ViiV Healthcare Reports Dovato's High Efficacy in Treatment-Naïve Advanced HIV Patients

ViiV Healthcare, a prominent company specializing in HIV treatment and owned mainly by GSK, with Pfizer and Shionogi as shareholders, recently unveiled findings from the 48-week DOLCE study. This research, coordinated by Fundación Huésped and the Bahiana Foundation of Infectiology, demonstrated that the two-drug regimen, Dovato (dolutegravir/lamivudine), achieved comparable viral suppression results to the traditional three-drug therapy among adults with advanced HIV. These results were presented at the HIV Glasgow 2024 conference in Scotland, held from 10 to 13 November.

Dr. Harmony P. Garges, Chief Medical Officer at ViiV Healthcare, commented on the importance of these findings, emphasizing that taking fewer medications is a significant concern for many in the HIV community. The study findings support the effectiveness and safety of Dovato, providing evidence that this two-drug regimen is as efficacious as a three-drug regimen, even in patients with low CD4 counts and high viral loads.

The DOLCE study was designed as a randomized, open-label, multicenter trial to evaluate the efficacy and safety of the DTG/3TC combination in 230 antiretroviral treatment (ART)-naïve individuals with advanced HIV, characterized by low CD4 counts (≤200 cells/mL). Participants were divided in a 2:1 ratio to receive either DTG/3TC or a combination of DTG+TDF/XTC. The baseline characteristics of the participants were similar across both treatment groups, representing a severely immunosuppressed population. Notably, 43% of participants had baseline CD4 counts of less than 100 cells/mL, 69% had a baseline viral load (VL) exceeding 100,000 copies/mL, and 23% had a baseline viral load greater than 500,000 copies/mL.

The primary endpoint of the study was the proportion of participants with a VL of less than 50 copies/mL after 48 weeks. The study observed comparable efficacy, with 82% of the DTG/3TC group and 80% of the three-drug regimen group achieving this target. A post-hoc analysis further confirmed that Dovato was non-inferior to the three-drug therapy.
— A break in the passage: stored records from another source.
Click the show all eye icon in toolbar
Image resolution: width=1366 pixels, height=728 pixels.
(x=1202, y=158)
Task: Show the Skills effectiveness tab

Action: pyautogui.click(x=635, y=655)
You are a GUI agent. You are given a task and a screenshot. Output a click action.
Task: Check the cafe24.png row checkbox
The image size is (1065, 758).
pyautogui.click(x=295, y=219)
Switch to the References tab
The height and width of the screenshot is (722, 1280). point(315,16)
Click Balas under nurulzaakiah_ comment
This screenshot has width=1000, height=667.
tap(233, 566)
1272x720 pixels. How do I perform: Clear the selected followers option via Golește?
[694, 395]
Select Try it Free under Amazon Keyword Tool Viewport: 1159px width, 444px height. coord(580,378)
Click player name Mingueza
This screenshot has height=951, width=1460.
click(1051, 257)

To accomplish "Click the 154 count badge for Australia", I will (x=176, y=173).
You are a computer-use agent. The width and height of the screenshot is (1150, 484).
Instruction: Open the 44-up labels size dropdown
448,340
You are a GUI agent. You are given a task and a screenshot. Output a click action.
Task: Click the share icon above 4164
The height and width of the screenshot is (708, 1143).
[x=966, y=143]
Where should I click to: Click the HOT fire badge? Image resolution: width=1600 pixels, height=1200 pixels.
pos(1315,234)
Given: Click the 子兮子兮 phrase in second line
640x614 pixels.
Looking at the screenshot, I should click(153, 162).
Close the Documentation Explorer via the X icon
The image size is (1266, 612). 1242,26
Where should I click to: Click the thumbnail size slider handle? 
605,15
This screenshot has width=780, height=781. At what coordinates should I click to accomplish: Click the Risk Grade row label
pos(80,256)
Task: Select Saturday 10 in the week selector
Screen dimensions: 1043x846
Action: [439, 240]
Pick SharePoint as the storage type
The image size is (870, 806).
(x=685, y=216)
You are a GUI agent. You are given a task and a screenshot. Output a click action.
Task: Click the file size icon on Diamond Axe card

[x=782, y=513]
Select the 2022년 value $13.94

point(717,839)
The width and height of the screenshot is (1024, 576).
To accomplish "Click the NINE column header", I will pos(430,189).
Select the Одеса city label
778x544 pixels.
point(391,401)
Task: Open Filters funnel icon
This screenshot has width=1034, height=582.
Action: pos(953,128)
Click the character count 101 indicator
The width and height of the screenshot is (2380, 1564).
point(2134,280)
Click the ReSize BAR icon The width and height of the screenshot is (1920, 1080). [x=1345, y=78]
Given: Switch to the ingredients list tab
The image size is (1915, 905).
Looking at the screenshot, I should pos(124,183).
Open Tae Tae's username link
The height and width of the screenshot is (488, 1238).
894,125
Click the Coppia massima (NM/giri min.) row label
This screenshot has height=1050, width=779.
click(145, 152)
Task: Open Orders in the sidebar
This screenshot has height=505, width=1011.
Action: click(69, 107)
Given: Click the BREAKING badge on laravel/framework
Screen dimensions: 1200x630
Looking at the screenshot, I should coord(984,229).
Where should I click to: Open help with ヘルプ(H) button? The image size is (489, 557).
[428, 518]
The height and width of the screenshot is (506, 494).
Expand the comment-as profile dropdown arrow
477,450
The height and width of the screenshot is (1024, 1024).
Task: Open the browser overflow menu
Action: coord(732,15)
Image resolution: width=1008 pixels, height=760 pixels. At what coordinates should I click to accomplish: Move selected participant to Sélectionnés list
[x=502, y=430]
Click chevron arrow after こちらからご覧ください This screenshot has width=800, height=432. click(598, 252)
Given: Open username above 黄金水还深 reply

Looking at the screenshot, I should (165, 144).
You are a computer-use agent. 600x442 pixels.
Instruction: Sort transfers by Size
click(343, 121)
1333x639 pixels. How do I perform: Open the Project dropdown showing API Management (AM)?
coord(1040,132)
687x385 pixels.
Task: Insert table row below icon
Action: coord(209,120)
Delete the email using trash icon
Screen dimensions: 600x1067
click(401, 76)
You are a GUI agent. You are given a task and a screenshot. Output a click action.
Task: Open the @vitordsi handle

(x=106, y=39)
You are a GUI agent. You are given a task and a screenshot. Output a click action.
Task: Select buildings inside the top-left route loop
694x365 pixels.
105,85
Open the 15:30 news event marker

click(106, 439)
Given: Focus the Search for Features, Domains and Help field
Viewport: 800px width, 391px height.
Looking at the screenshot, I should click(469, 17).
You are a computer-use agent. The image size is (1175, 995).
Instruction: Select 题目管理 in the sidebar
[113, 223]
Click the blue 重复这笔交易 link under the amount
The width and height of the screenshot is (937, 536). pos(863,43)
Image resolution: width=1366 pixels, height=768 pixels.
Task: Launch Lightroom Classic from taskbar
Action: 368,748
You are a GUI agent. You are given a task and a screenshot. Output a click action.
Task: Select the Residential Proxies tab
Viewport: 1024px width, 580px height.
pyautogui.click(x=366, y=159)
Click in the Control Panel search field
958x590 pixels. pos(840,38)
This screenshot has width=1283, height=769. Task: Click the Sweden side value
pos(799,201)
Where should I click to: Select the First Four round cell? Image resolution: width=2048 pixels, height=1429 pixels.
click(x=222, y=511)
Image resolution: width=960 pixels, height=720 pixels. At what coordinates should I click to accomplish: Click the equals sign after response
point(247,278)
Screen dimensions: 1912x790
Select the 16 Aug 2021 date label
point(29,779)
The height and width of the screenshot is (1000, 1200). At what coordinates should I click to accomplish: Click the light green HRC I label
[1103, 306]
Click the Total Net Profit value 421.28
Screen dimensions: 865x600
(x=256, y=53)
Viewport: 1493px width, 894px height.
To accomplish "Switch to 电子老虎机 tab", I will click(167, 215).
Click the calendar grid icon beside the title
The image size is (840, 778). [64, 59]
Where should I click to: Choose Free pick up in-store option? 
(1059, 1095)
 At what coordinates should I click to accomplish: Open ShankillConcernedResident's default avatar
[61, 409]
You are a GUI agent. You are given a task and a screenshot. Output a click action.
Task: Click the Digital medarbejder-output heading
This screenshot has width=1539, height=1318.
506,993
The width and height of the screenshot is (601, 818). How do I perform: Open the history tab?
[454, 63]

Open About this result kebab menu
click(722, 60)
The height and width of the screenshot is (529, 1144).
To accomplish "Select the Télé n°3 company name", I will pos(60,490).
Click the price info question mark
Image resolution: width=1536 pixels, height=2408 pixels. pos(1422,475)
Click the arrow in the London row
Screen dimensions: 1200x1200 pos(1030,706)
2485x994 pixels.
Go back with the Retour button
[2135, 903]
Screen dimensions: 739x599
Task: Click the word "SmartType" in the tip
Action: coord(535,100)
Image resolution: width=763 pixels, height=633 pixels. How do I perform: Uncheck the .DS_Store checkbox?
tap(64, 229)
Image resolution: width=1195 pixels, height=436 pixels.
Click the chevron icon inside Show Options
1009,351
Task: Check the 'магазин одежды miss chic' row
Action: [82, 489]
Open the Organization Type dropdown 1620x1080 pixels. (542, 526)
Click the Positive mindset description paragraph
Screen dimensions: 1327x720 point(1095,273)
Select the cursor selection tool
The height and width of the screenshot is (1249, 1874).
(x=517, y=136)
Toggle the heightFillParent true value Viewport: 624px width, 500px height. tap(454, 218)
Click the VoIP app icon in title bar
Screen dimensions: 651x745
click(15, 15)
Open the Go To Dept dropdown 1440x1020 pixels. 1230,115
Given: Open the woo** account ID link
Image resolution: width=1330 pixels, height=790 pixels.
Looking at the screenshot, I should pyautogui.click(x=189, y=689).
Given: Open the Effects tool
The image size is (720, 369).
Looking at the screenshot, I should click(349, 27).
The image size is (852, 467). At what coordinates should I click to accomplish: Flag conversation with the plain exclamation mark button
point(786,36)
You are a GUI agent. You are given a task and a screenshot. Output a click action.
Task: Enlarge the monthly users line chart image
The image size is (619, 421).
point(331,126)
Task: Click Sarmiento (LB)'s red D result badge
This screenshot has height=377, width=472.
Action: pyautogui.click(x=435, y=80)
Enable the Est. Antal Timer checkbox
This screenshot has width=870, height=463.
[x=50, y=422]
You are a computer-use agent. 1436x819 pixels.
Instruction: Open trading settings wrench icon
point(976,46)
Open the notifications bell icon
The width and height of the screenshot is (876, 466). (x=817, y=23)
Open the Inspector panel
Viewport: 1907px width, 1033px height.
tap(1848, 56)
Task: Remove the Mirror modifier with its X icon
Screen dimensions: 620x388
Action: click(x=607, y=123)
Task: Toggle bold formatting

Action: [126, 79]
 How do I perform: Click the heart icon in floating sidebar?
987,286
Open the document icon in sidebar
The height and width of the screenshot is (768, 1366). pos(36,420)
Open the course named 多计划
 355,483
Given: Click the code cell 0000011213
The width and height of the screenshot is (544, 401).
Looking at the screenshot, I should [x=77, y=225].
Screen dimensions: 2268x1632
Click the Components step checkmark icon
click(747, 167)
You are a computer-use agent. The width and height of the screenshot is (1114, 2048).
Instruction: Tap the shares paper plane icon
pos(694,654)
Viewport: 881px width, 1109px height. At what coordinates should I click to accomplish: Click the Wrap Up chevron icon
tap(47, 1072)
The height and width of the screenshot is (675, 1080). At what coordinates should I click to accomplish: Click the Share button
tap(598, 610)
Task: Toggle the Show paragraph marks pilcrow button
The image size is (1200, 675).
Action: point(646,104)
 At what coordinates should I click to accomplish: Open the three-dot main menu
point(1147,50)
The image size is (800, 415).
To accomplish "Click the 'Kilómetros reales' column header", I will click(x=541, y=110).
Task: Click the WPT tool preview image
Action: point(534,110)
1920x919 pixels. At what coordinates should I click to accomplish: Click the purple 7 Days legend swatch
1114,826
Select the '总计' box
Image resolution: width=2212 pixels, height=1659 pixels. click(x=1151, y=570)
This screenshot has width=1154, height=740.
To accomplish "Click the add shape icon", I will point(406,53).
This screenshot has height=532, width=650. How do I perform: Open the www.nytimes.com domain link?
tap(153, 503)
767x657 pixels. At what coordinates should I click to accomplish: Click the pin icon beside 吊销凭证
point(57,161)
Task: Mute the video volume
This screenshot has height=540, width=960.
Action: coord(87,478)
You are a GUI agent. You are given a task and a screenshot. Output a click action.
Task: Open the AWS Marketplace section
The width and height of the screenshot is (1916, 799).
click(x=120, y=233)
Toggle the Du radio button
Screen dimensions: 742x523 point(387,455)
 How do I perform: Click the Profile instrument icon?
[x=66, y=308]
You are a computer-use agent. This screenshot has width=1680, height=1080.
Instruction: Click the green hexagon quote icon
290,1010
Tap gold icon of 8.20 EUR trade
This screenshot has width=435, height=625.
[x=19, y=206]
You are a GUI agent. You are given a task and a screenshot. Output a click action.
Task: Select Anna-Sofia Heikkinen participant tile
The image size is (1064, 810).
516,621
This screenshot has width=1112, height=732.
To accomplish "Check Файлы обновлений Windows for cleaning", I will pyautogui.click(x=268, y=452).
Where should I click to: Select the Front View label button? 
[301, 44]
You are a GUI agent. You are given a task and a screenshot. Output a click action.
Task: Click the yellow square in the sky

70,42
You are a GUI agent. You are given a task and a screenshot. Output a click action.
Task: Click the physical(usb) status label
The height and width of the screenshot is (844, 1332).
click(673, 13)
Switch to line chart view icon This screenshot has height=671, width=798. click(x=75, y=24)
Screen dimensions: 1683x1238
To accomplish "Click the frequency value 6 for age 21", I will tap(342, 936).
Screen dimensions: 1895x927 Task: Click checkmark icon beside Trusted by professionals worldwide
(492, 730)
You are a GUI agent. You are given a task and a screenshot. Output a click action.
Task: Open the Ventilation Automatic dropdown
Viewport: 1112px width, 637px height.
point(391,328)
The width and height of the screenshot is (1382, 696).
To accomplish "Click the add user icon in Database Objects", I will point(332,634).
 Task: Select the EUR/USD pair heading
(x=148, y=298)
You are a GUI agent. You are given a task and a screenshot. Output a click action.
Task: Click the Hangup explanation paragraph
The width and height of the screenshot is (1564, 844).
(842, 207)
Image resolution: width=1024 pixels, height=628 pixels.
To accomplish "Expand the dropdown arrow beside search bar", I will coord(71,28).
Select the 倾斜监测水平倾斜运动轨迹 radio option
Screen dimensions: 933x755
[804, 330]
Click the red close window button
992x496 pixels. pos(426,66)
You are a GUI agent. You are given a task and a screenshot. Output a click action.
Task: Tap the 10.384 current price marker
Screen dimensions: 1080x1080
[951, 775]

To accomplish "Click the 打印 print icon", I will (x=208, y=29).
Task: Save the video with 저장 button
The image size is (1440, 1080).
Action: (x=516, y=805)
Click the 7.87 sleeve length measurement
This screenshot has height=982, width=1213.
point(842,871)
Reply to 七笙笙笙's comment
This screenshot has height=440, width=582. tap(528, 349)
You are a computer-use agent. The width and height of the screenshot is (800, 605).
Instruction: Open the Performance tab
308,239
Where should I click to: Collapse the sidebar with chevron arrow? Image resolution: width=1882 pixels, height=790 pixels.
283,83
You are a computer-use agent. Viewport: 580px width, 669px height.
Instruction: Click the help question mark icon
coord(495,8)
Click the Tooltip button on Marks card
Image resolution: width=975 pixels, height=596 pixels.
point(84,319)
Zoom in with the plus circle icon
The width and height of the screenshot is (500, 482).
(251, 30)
Professor Pedro Cahn, Scientific Director of Fundación Huésped and an investigator in the DOLCE study, expressed optimism about the findings, noting that they provide additional support for the efficacy and safety of two-drug regimens. These results bolster the confidence of healthcare providers in prescribing DTG/3TC, offering a reliable alternative to traditional three-drug treatments for patients with HIV.

Additional analysis revealed that DTG/3TC was non-inferior to the three-drug regimen, with an adjusted risk difference of 2.0%. The study also found similar results in secondary efficacy measures such as viral load decline, time to viral suppression, and CD4 recovery between the two groups. Among participants with a baseline viral load greater than 500,000 copies, 74% in the DTG/3TC group and 67% in the DTG+TDF/XTC group achieved virologic success. The median CD4 count increased by 200 cells/mL in the DTG/3TC arm and by 177 cells/mL in the triple therapy arm.

Safety profiles through Week 48 were consistent across both groups, with similar rates of serious adverse events and immune reconstitution inflammatory syndrome. The discontinuation rates were also comparable between the two groups.

The DOLCE study (NCT04880395) is a phase IV, open-label, multicenter trial assessing the efficacy of DTG/3TC in treatment-naïve adults with advanced HIV, conducted across 11 sites in Argentina and Brazil. The primary outcome was the proportion of participants with plasma HIV-1 RNA levels below 50 copies/mL at Week 48, with secondary outcomes including efficacy, resistance, safety, and tolerability.

Dovato is approved as a complete regimen for treating HIV-1 infection in adults without prior antiretroviral treatment history or to replace current antiretroviral regimens in virologically suppressed individuals. It is available in the US, Europe, Japan, Australia, and other countries worldwide.